Du vin rouge, il a gardé la robe couleur rubis et le nez parfumé. Après trois mois en fût, c’est la première fois que Benoit Badin met cette production de vinaigre en bouteille, dans son petit atelier de la Biolle, en Savoie.
"Au niveau des arômes, on est sur quelque chose qui nous emmène du côté du vin. C’est le vinaigre à l’ancienne que faisaient beaucoup de familles, dans un tonneau qui restait à la cave. Donc on est sur les bonnes choses d’autrefois" décrit-il tout en embouteillant son précieux liquide.
Quand le vin tourne au vinaigre
Ancien chef de projet chez EDF, Benoit Badin s’est reconverti en vinaigrier. Passionné par les vertus de ce produit naturel et écologique, il dit avoir eu "une révélation" en lavant ses légumes avec du vinaigre un soir. "J’ai ensuite étudié la chose pendant quelques mois, et quand j'ai vu que ça pouvait être viable, j'ai lancé le projet en bonne et due forme".
Depuis un an, il rachète des vins de Savoie issus de cépage Mondeuse et Jacquère. Des productions déclassées, trop acides pour être commercialisés. "Les vins qui ont subi une piqûre acétique partiraient à la distillerie s’il y a des gros volumes, sinon probablement à l’égout. Donc ce projet permet une valorisation territoriale de notre production savoyarde" explique-t-il.
Son vinaigre, il le travaille comme un millésime, et le fait maturer dans des fûts aillant servis à vinifier des grands crus bordelais.

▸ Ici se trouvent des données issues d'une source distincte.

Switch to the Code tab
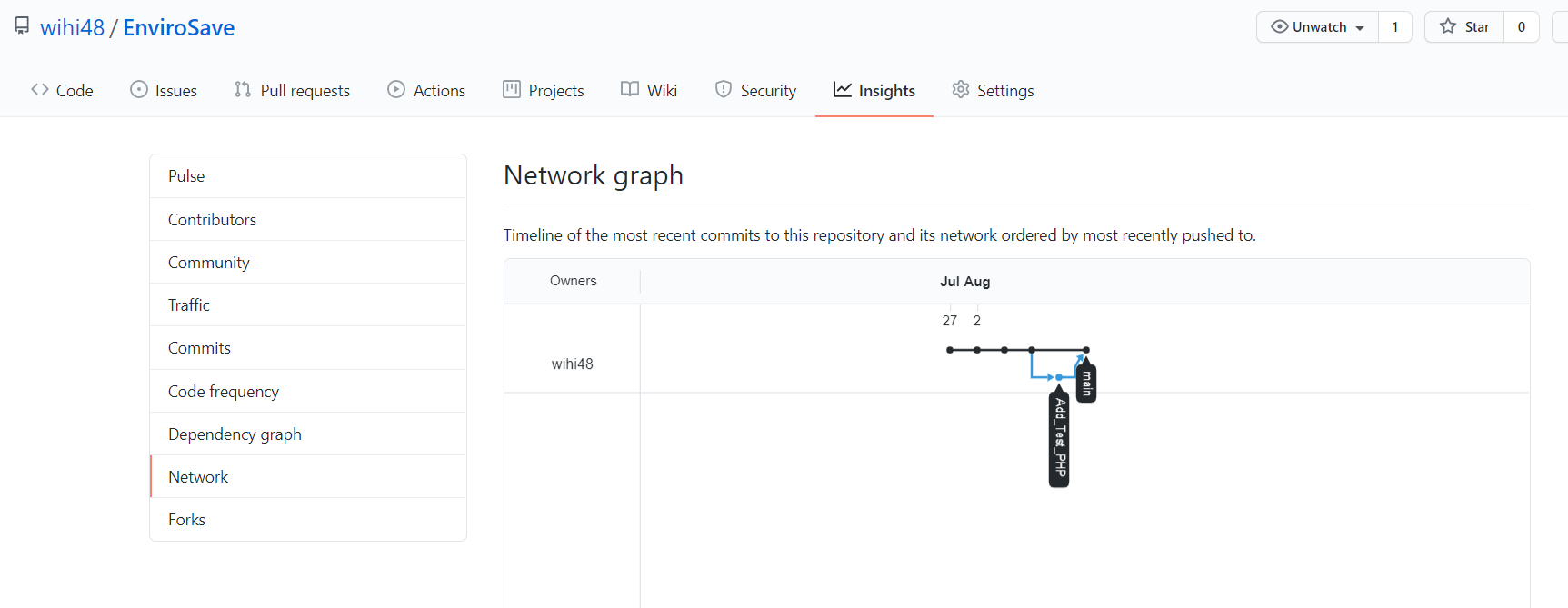 [x=62, y=89]
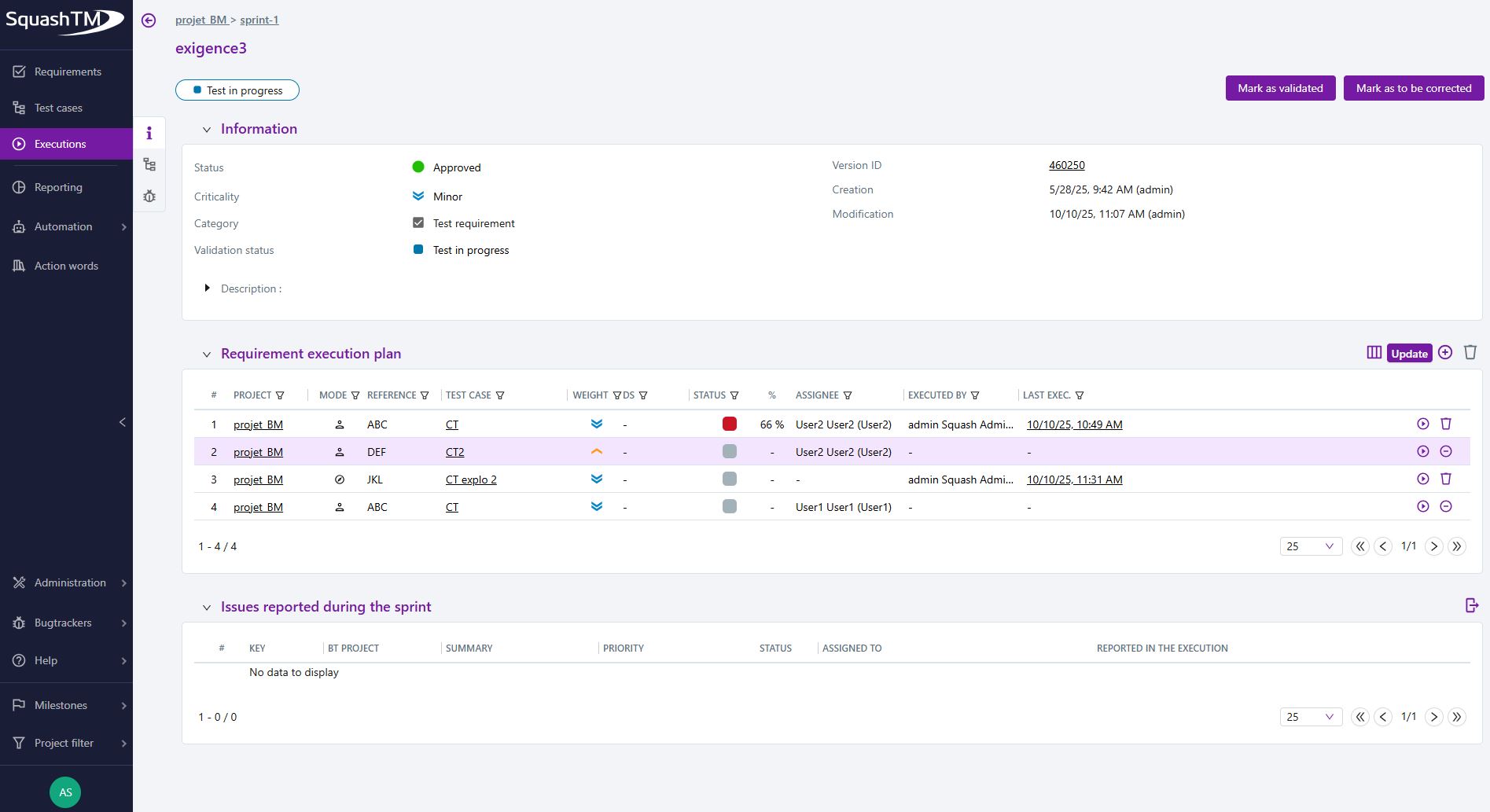Run execution for row 1 CT
This screenshot has height=812, width=1490.
pyautogui.click(x=1422, y=424)
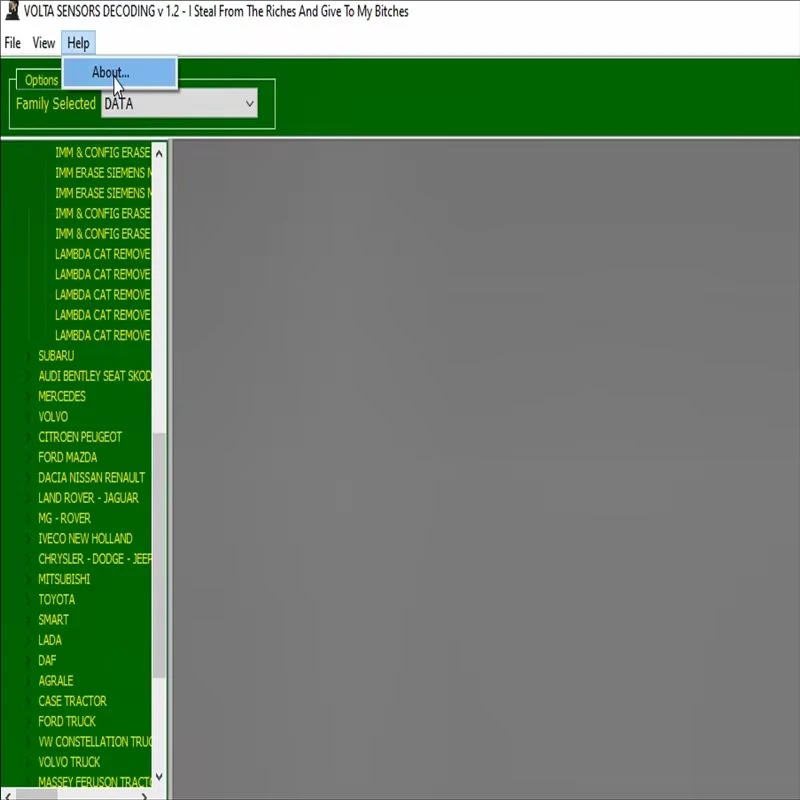Select the TOYOTA tree item

(x=57, y=600)
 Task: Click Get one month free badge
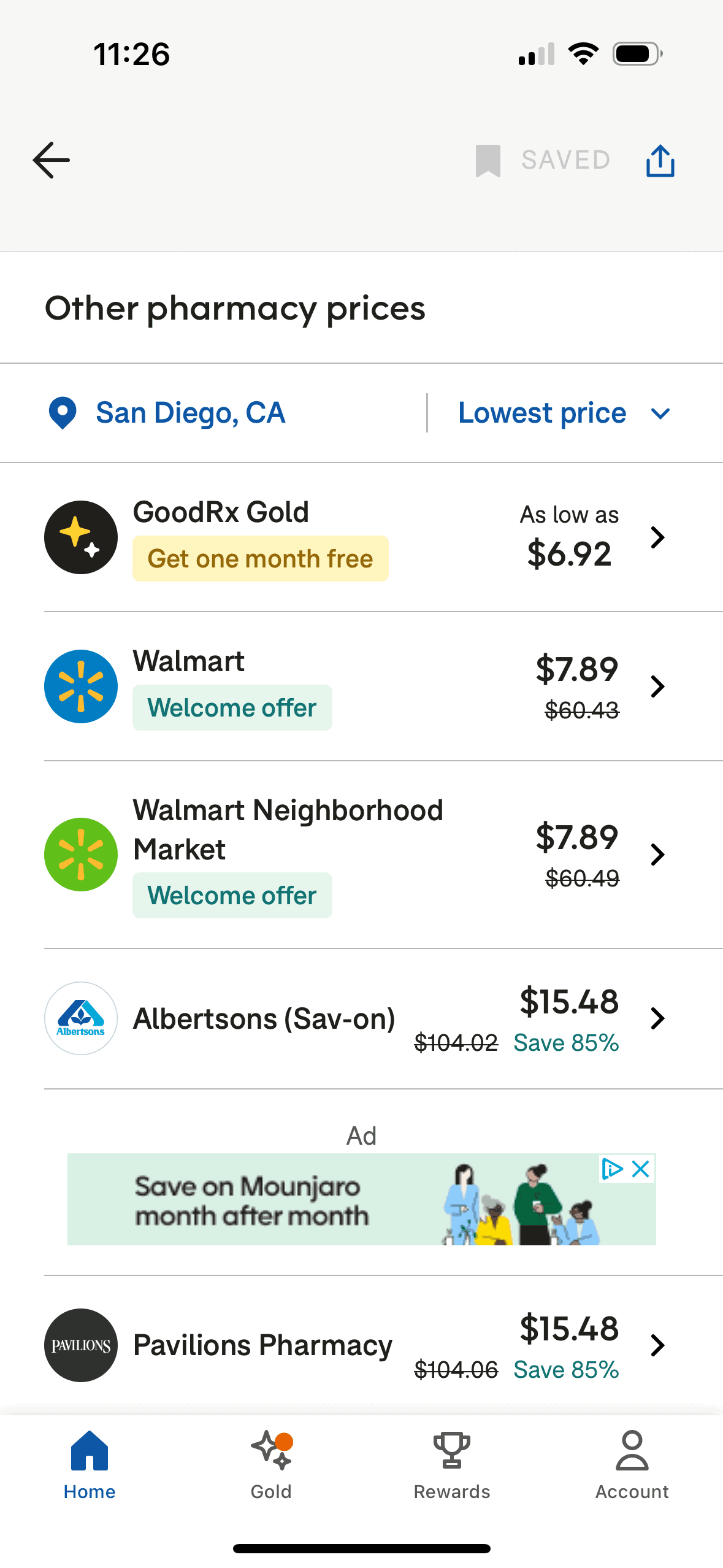point(260,559)
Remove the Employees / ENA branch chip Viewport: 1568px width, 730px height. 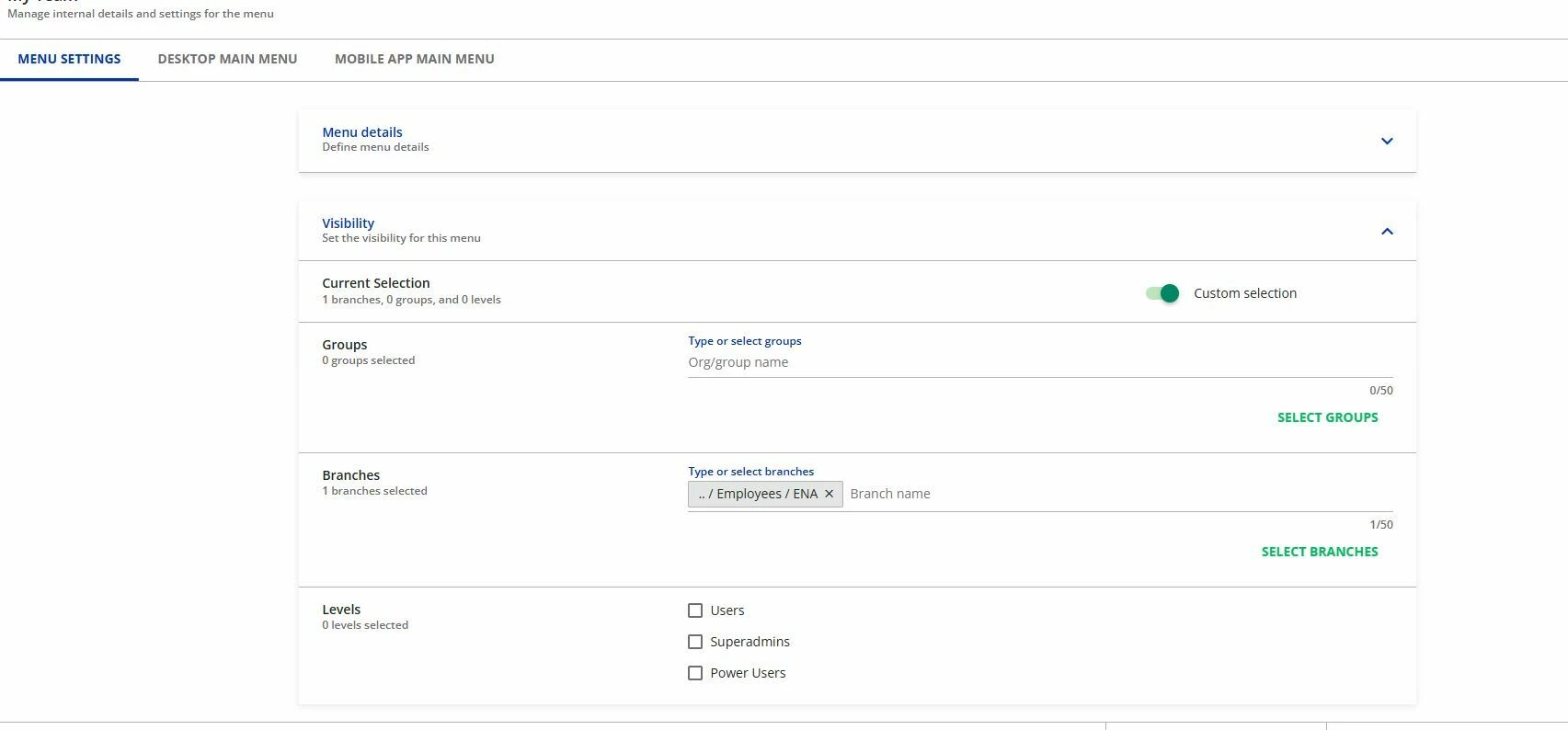pyautogui.click(x=829, y=494)
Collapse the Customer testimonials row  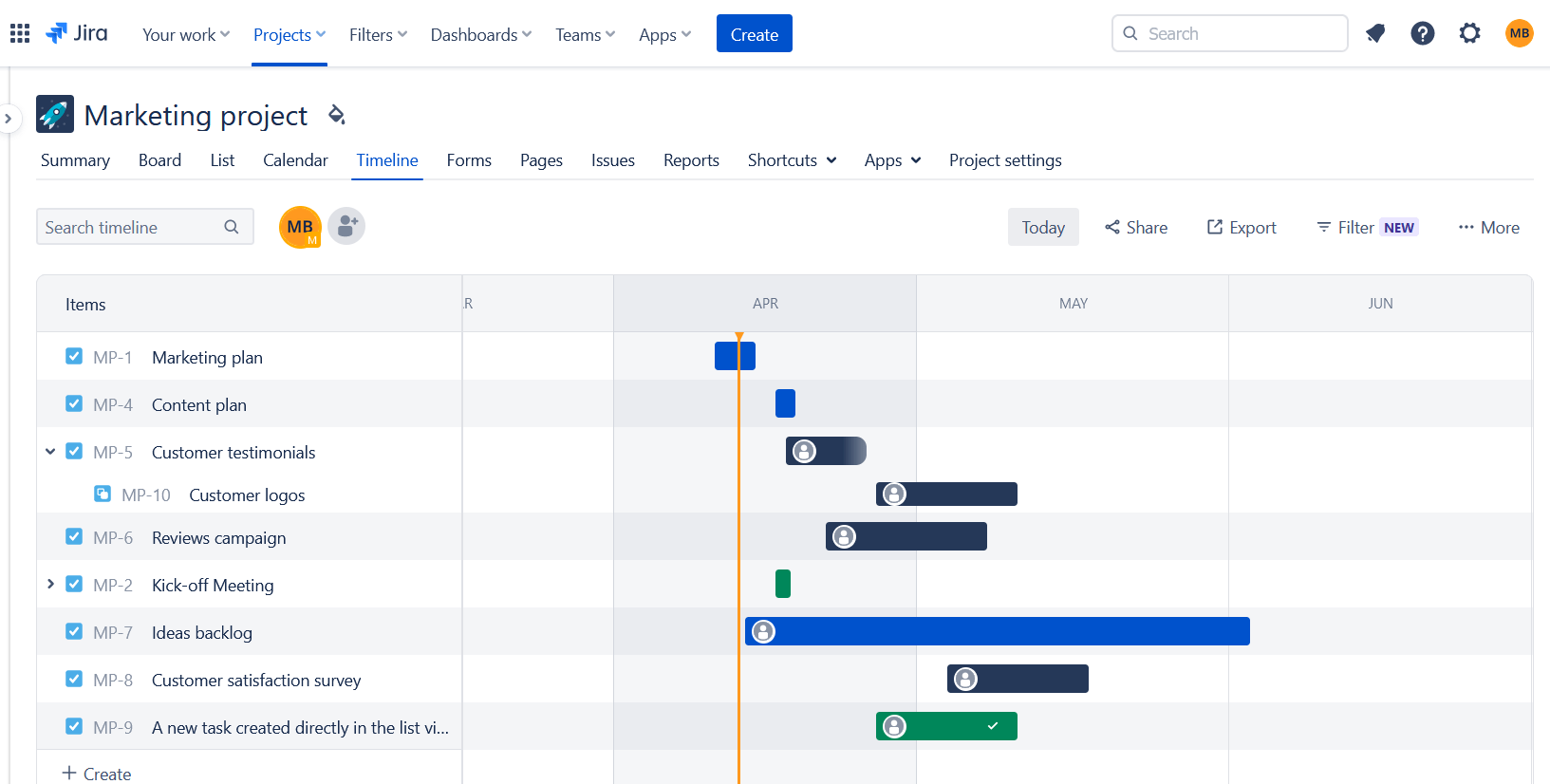click(x=50, y=452)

À la tête de l’entreprise Millefaut et Badin, le vinaigrier rachète les stocks déclassés à un prix plus élevé qu’en distillerie, mais il reconnaît que le sujet reste tabou du côté des vignerons : "Il y a trente ans, les vins de Savoie avaient mauvaise presse et aujourd’hui, on a des produits locaux admirables. Donc, après tout ce travail, certains vignerons ne veulent pas que leur nom soit associé à du vinaigre. Mais c’est un frein qu’on arrive rapidement à passer. Car matière première de qualité signifie produit de qualité, et tout le monde est à l’aise avec ce raisonnement-là".
Toutefois, Benoit Badin se garde bien d’indiquer de quels domaines savoyards viennent précisément les vins rachetés. Dans le monde de la viticulture, la discrétion est reine. Même si cette valorisation de fûts déclassés permet d’éviter le gaspillage.
"L’imagination est notre seul frein"
Outre le recyclage, le vinaigrier veut surtout mettre les projecteurs sur une production locale. Dans son atelier, tout vient de Savoie. Même les plantes qui lui servent à aromatiser son vinaigre de vin blanc, comme le génépi, le thym citron ou encore la sarriette.
Son principal fournisseur d’herbes aromatiques se trouve d’ailleurs à quelques mètres de là, de l’autre côté du village de la Biolle. Avec ces nouvelles saveurs, capables de sublimer une vinaigrette ou un poisson, Benoit Badin espère convaincre des restaurateurs en quête de nouvelles recettes.
"L’imagination est notre seul frein, déclare-t-il. L’idée, c’est d’aller ouvrir sur beaucoup d’autres plantes et d’aller chercher des arômes qui sont plus rares et plus spéciaux que le vinaigre d’estragon que tout le monde connaît.
À terme, Benoit Badin espère embouteiller jusqu’à 15 000 litres par an. Unique producteur de Savoie, il rejoint ainsi la courte liste des vinaigriers artisanaux. Seulement une douzaine dans toute la France.